The Philippine Amusement and Gaming Corp (PAGCOR) has introduced new limits on cashback and rebate schemes used by online gaming operators, tightening control over promotional incentives in the country’s regulated digital gaming sector.

The policy was issued in a May 7 memorandum from PAGCOR’s Electronic Gaming Licensing Department (EGLD). It applies to licensed operators and related service providers across the expanding online gaming industry.

The regulator has set clear caps on incentives. Rebates are limited to 1.5% of player turnover or deposits for slot games, electronic bingo, numeric games, and sports betting. Cashback offers may reach up to 15% of a player’s net losses across electronic gaming products.

For game types not specifically covered, PAGCOR will assess proposals individually and evaluate them against each game’s return-to-player rate before approving any structure.

Any operator offering rebates or cashback without prior approval will be subject to regulatory action.

Incentive Rules Redefine Operator Accounting

The new framework also changes how operators must record promotional spending. Cashback and rebate payments must be treated as operational expenses and cannot be counted as gaming losses or deducted from gross gaming revenue.

Operators are also barred from combining promotional cash incentives in ways that exceed the set limits.

The rules apply to gaming venues, system administrators, integrated resort licensees, affiliates, and service providers across the sector.

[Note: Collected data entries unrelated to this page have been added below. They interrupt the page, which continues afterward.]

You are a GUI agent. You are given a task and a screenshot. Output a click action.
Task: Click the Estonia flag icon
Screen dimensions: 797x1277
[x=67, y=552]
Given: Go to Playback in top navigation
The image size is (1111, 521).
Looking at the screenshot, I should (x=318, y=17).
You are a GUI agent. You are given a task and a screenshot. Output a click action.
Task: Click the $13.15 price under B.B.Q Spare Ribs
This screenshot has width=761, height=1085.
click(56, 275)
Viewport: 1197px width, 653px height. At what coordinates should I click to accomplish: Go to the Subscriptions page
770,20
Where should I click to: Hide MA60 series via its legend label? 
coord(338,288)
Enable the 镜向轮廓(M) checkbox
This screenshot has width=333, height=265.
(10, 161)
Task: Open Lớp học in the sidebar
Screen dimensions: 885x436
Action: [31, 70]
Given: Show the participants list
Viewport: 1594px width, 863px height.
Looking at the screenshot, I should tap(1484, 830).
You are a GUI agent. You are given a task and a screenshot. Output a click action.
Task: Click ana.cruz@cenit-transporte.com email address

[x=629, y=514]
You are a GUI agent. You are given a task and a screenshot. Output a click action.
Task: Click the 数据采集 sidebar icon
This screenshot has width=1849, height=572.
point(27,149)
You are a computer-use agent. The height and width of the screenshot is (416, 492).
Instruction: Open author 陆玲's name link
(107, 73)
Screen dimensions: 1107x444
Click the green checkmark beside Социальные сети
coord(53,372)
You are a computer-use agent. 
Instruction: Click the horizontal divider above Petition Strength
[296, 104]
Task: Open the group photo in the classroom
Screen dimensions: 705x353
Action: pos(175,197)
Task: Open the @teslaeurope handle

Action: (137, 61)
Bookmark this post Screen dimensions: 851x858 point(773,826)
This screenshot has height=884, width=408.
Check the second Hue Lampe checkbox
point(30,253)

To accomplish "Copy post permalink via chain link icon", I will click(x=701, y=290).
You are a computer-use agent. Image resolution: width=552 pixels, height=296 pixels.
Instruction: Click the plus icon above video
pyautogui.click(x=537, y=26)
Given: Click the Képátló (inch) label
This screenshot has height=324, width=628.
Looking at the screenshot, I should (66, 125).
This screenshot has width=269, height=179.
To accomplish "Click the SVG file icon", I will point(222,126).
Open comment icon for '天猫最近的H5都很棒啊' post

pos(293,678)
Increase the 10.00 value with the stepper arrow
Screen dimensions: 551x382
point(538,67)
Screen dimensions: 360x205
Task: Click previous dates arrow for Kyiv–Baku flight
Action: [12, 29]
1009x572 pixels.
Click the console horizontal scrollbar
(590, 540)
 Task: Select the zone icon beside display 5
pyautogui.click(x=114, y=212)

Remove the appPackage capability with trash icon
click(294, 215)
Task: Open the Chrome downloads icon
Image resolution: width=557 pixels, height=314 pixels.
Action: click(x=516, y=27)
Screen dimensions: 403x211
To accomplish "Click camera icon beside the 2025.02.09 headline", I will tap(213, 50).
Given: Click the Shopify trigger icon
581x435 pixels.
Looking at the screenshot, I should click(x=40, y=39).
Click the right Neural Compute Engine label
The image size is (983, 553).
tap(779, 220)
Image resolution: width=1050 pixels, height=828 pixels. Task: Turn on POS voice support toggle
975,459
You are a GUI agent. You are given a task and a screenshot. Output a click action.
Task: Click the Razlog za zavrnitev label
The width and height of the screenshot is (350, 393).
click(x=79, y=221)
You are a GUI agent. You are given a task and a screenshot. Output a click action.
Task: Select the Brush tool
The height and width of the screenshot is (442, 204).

The limits are expected to reduce the advantage held by larger operators that previously relied on heavy promotional spending to attract players, shifting competition toward product performance.

Broader Regulatory Tightening in Gaming Sector

The rebate caps form part of wider regulatory reforms in the Philippines’ online gaming industry. PAGCOR has introduced accreditation requirements for B2B suppliers, implemented a Minimum Guaranteed Fee for operators, and established a framework for data streaming providers in live-dealer operations.

Arden Consult CEO and Head of Legal and Regulatory Tonet Quiogue said the policy reflects a consistent regulatory direction.

“This is a natural extension of the direction PAGCOR has been heading – when you look at the Minimum Guaranteed Fee, the B2B supplier accreditation framework and now this, you are seeing a regulator that is systematically closing off the gaps that have historically allowed for an uneven playing field,” Quiogue said.

She added that unchecked incentives pose both fairness and compliance concerns.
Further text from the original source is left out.